TWOJE ZADANIE: Wyodrębnij wszystkie wiersze ze wszystkich poniższych rekordów i przepisz je bez żadnych zmian.

Rekordy o tym, gdzie znajdują się pozycje:
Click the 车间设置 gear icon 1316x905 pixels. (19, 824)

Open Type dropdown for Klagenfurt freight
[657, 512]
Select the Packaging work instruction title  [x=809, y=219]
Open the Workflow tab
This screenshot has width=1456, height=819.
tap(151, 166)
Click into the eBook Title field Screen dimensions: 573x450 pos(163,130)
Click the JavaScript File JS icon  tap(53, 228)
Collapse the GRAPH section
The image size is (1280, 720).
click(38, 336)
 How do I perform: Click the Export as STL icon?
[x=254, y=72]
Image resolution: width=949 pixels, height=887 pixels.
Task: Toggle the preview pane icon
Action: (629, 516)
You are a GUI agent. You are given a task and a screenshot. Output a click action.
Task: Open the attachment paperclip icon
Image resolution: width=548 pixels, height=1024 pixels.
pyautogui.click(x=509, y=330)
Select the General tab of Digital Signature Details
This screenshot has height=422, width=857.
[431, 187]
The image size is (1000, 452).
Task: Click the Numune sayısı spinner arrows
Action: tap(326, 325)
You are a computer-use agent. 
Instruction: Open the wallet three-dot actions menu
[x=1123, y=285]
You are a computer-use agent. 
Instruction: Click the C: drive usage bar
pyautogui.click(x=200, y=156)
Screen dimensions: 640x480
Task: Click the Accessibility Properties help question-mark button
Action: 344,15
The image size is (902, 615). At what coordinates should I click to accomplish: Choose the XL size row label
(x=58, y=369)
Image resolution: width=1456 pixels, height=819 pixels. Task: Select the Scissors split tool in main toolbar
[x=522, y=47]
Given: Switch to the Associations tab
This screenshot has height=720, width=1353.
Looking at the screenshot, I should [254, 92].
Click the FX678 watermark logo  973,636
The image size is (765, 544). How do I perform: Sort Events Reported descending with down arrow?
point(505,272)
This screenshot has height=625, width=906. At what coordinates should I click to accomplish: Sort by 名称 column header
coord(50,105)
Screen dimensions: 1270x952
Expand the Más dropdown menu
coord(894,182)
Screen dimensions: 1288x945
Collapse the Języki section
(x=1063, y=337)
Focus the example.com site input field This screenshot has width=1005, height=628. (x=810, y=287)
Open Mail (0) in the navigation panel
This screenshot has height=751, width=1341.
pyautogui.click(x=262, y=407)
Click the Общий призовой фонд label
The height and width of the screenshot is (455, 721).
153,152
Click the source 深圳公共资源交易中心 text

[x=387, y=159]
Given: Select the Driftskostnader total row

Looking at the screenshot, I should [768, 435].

POPRAWNA ODPOWIEDŹ:
Click the 车间设置 gear icon 1316x905 pixels. (19, 824)

Open Type dropdown for Klagenfurt freight
[657, 512]
Select the Packaging work instruction title  [x=809, y=219]
Open the Workflow tab
This screenshot has width=1456, height=819.
tap(151, 166)
Click into the eBook Title field Screen dimensions: 573x450 pos(163,130)
Click the JavaScript File JS icon  tap(53, 228)
Collapse the GRAPH section
The image size is (1280, 720).
click(38, 336)
 How do I perform: Click the Export as STL icon?
[x=254, y=72]
Image resolution: width=949 pixels, height=887 pixels.
Task: Toggle the preview pane icon
Action: (629, 516)
You are a GUI agent. You are given a task and a screenshot. Output a click action.
Task: Open the attachment paperclip icon
Image resolution: width=548 pixels, height=1024 pixels.
pyautogui.click(x=509, y=330)
Select the General tab of Digital Signature Details
This screenshot has height=422, width=857.
[431, 187]
The image size is (1000, 452).
Task: Click the Numune sayısı spinner arrows
Action: tap(326, 325)
You are a computer-use agent. 
Instruction: Open the wallet three-dot actions menu
[x=1123, y=285]
You are a computer-use agent. 
Instruction: Click the C: drive usage bar
pyautogui.click(x=200, y=156)
Screen dimensions: 640x480
Task: Click the Accessibility Properties help question-mark button
Action: 344,15
The image size is (902, 615). At what coordinates should I click to accomplish: Choose the XL size row label
(x=58, y=369)
Image resolution: width=1456 pixels, height=819 pixels. Task: Select the Scissors split tool in main toolbar
[x=522, y=47]
Given: Switch to the Associations tab
This screenshot has height=720, width=1353.
Looking at the screenshot, I should [254, 92].
Click the FX678 watermark logo  973,636
The image size is (765, 544). How do I perform: Sort Events Reported descending with down arrow?
point(505,272)
This screenshot has height=625, width=906. At what coordinates should I click to accomplish: Sort by 名称 column header
coord(50,105)
Screen dimensions: 1270x952
Expand the Más dropdown menu
coord(894,182)
Screen dimensions: 1288x945
Collapse the Języki section
(x=1063, y=337)
Focus the example.com site input field This screenshot has width=1005, height=628. (x=810, y=287)
Open Mail (0) in the navigation panel
This screenshot has height=751, width=1341.
pyautogui.click(x=262, y=407)
Click the Общий призовой фонд label
The height and width of the screenshot is (455, 721).
153,152
Click the source 深圳公共资源交易中心 text

[x=387, y=159]
Given: Select the Driftskostnader total row

Looking at the screenshot, I should [768, 435].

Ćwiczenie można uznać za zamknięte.